**Required actions:**
A - Using the text on becoming a CLEC, answer these:
(i) What discount does a resale CLEC receive off the ILEC's retail service pricing?
(ii) What must a CLEC file once it is certified?
(iii) How many days do the CLEC and ILEC have to negotiate after the "start the clock letter" is received?
B - Extend the text on becoming a CLEC beyond its final sentence.

Facilities Based or Resale

One of the first things that needs to be decided is whether the CLEC should be facilities-based, resale, or a combination of the two. As a resale CLEC, an expensive network build-out is not required because essentially the ILEC is providing the entire infrastructure. As a reseller the CLEC simply receives a discount of about 10 - 15% off the ILEC's retail service pricing. This leaves very small margins for the CLEC to operate. In fact, many resale-only CLECs have gone out of business recently.

On the other hand, a facilities-based CLEC allows the CLEC to reach much better margins because the CLEC and the ILEC are peer networks — this allows them to exchange traffic at little or now cost. Some CLECs that are facilities based also use resale to expand into remote markets and build a customer base before they decide to enter as facilities based. This strategy has some major downsides when it is time to roll the customers onto the CLEC's network.


A CLEC must be certified by the states where the CLEC plans to offer services. The rules in each state very somewhat, but the basic steps are the same. First needs to create the legal entity that will be the CLEC, if one has an existing ISP one may be tempted to just get it certified as a CLEC, but it is normally best to setup a separate corporation for the CLEC side. After one has the CLEC Corporation one can file to be a CLEC in the states where one plans to offer service. Each state will provide the necessary forms and it is normally best to have a legal firm specializing in CLECs to do the work. Depending on the state one may need to prove financial and technical qualifications and some states may even require a bond and a copy of the business plan.

The state may then require a public hearing where people in the community can try to challenge you becoming a CLEC. This is normally not a problem, but the CLEC should be prepared to answer any questions that the public may have. Once the CLEC is certified, it needs to file a tariff. A tariff is like a contract between the public and the CLEC and has terms and prices of services.

Interconnection Negotiating

The first major project in becoming a CLEC is negotiation of an interconnection agreement. Normally the negotiation process is started when the CLEC's lawyer sends a letter to the ILEC seeking interconnection. This is often referred to as the "start the clock letter" because when that letter is received it starts the 135-day period that the CLEC and ILEC have to negotiate. After the 135th day, if an agreement is not reached, an arbitration period begins.

**Recorded information:**
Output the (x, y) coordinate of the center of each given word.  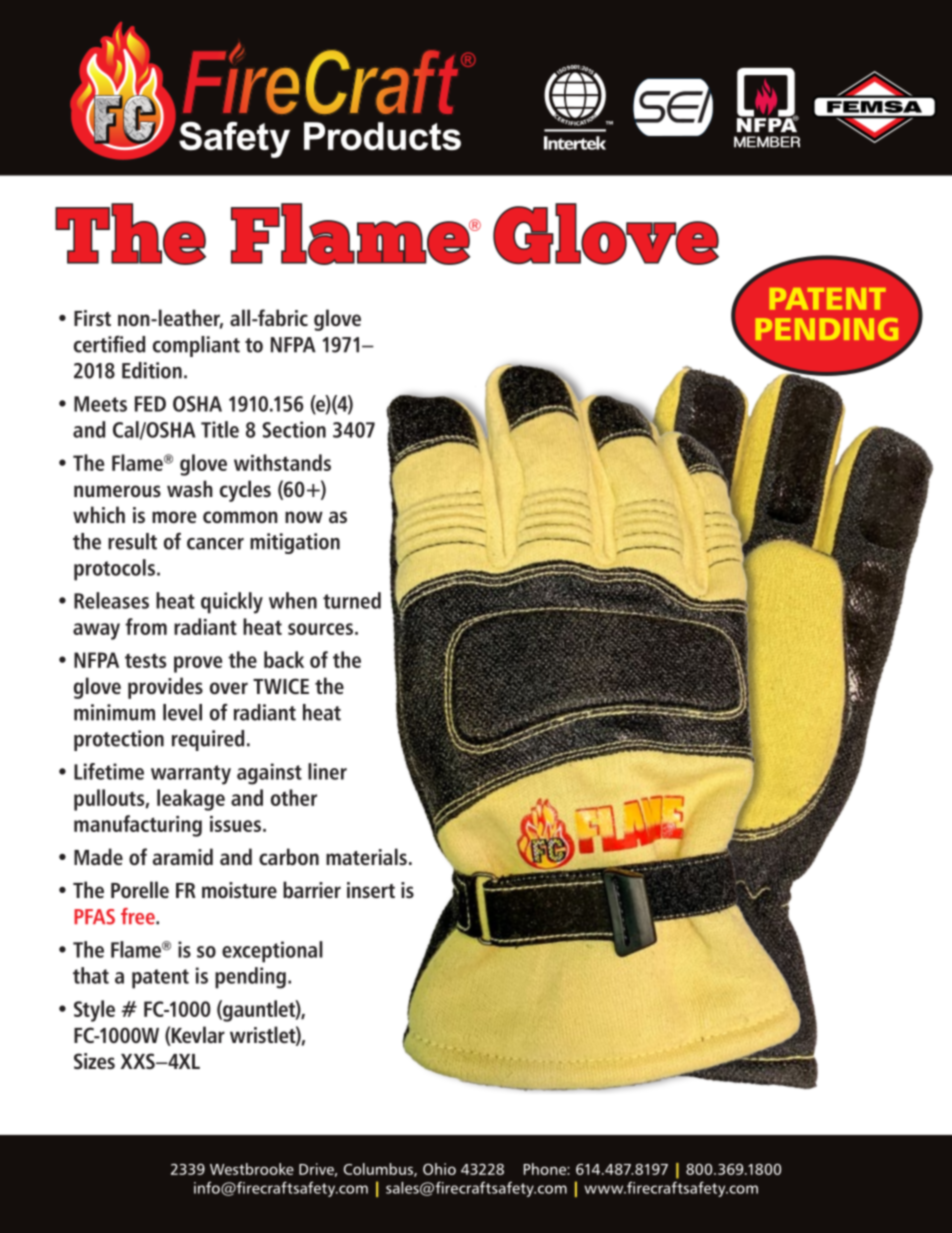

**Answer set:**
A -
(i) About 10–15%.
(ii) A tariff.
(iii) 135 days.

B -
The number of CLECs across the United States is growing rapidly, in fact in some states dozens of interconnection agreements have been negotiated. Under the Act a new CLEC has the right to opt-into any agreement that has been negotiated and is still in effect. This can save a new entrant hundreds of thousands of dollars. The CLECs technical consultant will review all the major agreements in the states where the CLEC plans to offer services and find one that best matches the CLEC's business plan. If there is an existing agreement that will work for the CLEC, the CLEC may opt-into that agreement and move on to the next step. Many times, it is necessary to negotiate a few sections; this does not mean that the CLEC needs to start from scratch. An agreement can be used as a base line to start negotiation, and then the CLEC will only need to negotiate the sections that need additional work. The Act also allows CLECs to opt-into section by section. A CLEC may use say AT&T as a base agreement and adopt the MCI UNE section.

Logical Interconnection

A CLEC must determine if it requires one-way or two-way trunking. One-way trunks were the first methods in which switches were used to exchange traffic. On a one-way trunk, calls can only travel one way. For calls to move in both directions two one-way trunk groups would need to be established between the two switches.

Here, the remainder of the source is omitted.